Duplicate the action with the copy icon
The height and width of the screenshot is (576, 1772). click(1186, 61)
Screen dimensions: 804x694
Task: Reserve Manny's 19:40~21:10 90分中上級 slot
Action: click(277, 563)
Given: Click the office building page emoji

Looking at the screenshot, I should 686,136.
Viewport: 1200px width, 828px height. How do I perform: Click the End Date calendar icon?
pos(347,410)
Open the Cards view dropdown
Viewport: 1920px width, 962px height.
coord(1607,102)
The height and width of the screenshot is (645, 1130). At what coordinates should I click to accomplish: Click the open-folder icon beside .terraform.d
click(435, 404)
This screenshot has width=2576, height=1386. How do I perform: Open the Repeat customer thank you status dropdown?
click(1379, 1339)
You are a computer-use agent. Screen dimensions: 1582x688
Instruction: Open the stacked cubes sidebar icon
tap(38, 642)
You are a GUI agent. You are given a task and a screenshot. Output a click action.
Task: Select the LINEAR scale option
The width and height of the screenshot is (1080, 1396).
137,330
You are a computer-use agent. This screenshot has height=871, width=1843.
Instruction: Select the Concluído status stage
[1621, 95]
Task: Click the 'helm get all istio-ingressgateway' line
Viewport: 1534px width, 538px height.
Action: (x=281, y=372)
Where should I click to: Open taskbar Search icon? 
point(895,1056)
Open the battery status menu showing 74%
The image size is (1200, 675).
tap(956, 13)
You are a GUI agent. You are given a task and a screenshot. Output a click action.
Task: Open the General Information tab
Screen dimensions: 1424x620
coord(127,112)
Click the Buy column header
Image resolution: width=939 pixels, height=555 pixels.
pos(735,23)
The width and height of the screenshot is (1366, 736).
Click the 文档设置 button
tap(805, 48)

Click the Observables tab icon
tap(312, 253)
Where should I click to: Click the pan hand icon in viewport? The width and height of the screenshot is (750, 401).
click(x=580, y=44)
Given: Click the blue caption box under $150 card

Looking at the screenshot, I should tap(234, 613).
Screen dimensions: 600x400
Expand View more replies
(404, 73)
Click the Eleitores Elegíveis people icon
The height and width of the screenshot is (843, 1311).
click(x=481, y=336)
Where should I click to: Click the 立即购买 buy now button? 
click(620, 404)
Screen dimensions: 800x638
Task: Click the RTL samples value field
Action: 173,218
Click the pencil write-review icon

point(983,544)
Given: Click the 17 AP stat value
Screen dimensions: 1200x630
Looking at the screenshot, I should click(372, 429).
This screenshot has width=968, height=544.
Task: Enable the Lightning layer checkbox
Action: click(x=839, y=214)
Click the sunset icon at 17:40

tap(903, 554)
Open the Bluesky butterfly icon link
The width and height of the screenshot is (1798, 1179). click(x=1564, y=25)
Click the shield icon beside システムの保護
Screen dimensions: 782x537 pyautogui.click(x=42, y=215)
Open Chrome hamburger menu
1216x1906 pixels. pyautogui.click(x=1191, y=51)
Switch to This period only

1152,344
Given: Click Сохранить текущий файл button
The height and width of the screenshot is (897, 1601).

Problem to work on:
Check every line of the records above for the string "computer". Copy those that hold it.

Answer for the task:
You are a computer-use agent. Screen dimensions: 1582x688
You are a computer-use agent. This screenshot has height=871, width=1843.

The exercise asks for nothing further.